ACTION ITEM:
Scan the entries for lines containing the string "computer". Reply with how many there are, and nothing else.

==== RECORDS FOR THIS EXERCISE

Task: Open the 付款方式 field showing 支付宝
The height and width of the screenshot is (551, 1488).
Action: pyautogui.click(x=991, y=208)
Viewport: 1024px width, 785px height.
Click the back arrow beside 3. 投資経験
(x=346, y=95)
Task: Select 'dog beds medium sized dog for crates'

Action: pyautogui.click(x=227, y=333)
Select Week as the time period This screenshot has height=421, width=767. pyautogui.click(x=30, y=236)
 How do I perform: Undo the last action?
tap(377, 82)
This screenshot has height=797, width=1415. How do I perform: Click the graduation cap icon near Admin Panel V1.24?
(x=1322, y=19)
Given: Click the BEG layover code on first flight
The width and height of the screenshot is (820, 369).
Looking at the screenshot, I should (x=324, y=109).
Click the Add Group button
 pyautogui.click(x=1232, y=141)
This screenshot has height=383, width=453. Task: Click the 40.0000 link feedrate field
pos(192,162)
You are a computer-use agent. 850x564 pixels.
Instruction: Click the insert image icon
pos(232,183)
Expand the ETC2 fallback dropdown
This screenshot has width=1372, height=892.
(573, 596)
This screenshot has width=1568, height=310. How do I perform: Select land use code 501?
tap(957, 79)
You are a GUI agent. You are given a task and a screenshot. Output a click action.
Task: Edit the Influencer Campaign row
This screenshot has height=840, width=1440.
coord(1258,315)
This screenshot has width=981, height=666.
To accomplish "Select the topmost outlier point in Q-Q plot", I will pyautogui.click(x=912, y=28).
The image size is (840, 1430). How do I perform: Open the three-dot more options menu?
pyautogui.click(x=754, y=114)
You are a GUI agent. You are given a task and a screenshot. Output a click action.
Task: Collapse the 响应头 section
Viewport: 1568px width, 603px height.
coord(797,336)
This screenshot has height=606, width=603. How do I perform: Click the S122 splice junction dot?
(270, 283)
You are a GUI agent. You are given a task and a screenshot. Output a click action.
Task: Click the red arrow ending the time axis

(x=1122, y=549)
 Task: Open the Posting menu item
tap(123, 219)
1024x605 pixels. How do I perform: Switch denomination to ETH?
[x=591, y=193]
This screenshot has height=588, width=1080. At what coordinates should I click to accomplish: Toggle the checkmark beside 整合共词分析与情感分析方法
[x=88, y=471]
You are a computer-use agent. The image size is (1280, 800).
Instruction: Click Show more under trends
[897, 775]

========

EXERCISE SOLUTION:
2